[GIVEN PASSAGE — start]

(HealthDay News) – There is an association between an increase in the degree of germline allele-specific expression (ASE) of the adenomatous polyposis coli (APC) gene and the risk of common forms of colorectal cancer (CRC), according to a study published in the January issue of Gastroenterology.
Maria Cristina Curia, MD, of “G. d’Annunzio” University in Chieti, Italy, and colleagues investigated the role of germline variations in ASE in CRC. To do this, blood samples from 53 CRC cases and 68 controls were analyzed using high-performance liquid chromatography for the degree of variation in ASE in the APC gene. Screening for sequence variants and single-nucleotide polymorphism genotyping was also performed.
Compared with controls, the researchers found patients with CRC to be at a 3.97-fold increased risk of CRC if their ASE deviated more than one standard deviation from the mean, and they were at a 13.46-fold increased risk of CRC if their ASE deviated more than 1.645 standard deviations from the mean. A nonsense mutation in APC (p.Arg216X) was found in a patient without a family history of CRC but who had a high level of ASE.
“CRC risk appeared to increase proportionally with the degree of APC ASE, providing evidence that imbalanced ASE of APC is a novel promising indicator of CRC predisposition. These data support the conclusion that the same genes that predispose to rare, highly penetrant, familial cancer may act in apparently sporadic cancer by mechanisms causing ASE,” the authors write.

[GIVEN PASSAGE — finish]

:: WHAT IS BEING ASKED ::
Transcribe the section of the colorectal cancer study report from "Maria Cristina Curia, MD, of" to "level of ASE.".

[DATASET RECORDS — start]

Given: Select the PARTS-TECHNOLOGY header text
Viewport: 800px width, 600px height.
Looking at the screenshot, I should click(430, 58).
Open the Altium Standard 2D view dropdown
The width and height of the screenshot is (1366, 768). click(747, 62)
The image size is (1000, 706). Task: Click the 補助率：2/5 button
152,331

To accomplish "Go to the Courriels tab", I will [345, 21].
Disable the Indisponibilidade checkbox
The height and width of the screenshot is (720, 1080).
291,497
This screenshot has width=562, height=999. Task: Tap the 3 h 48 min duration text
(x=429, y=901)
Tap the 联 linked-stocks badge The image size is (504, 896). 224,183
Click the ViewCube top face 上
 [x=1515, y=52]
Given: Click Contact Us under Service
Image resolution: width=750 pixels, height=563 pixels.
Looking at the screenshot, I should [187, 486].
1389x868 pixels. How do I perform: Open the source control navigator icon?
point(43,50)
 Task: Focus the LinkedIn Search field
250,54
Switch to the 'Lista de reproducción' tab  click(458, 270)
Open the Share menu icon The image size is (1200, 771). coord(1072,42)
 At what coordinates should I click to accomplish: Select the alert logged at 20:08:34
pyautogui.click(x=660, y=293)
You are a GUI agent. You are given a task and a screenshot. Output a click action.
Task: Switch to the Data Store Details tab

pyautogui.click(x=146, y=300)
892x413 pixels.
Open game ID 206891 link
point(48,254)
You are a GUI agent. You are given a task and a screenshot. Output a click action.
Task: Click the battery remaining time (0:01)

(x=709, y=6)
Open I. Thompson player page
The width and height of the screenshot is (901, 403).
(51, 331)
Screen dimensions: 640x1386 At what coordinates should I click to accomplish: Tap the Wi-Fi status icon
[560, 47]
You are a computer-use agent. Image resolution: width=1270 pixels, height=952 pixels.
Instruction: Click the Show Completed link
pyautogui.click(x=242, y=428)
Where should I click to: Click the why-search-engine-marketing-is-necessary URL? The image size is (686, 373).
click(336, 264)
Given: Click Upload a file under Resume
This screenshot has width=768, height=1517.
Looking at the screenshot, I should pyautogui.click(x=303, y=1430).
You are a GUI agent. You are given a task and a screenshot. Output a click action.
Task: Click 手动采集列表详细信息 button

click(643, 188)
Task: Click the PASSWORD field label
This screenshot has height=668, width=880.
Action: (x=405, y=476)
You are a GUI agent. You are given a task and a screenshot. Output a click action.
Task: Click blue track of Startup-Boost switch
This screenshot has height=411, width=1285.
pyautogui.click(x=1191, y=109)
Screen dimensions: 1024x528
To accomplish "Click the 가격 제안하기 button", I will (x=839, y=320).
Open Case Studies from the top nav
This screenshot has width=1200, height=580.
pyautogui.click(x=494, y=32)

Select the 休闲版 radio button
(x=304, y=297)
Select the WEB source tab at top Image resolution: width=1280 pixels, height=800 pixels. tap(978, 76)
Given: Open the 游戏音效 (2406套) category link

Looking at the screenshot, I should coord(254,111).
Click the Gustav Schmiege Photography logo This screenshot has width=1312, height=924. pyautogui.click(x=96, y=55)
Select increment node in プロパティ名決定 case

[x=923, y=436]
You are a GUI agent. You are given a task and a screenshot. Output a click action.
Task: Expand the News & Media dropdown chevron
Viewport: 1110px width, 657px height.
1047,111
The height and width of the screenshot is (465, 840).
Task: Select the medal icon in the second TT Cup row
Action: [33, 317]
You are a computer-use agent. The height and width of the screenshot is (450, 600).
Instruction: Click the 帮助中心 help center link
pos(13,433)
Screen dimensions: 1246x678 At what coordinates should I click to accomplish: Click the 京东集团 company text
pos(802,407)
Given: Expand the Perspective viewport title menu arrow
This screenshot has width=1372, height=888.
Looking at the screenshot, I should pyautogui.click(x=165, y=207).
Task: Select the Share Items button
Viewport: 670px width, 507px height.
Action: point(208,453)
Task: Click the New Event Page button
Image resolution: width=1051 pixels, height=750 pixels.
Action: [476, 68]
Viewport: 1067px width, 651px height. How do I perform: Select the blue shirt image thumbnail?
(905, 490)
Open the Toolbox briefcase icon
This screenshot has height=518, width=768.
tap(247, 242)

[DATASET RECORDS — finish]

:: TASK RESULT ::
Maria Cristina Curia, MD, of “G. d’Annunzio” University in Chieti, Italy, and colleagues investigated the role of germline variations in ASE in CRC. To do this, blood samples from 53 CRC cases and 68 controls were analyzed using high-performance liquid chromatography for the degree of variation in ASE in the APC gene. Screening for sequence variants and single-nucleotide polymorphism genotyping was also performed.
Compared with controls, the researchers found patients with CRC to be at a 3.97-fold increased risk of CRC if their ASE deviated more than one standard deviation from the mean, and they were at a 13.46-fold increased risk of CRC if their ASE deviated more than 1.645 standard deviations from the mean. A nonsense mutation in APC (p.Arg216X) was found in a patient without a family history of CRC but who had a high level of ASE.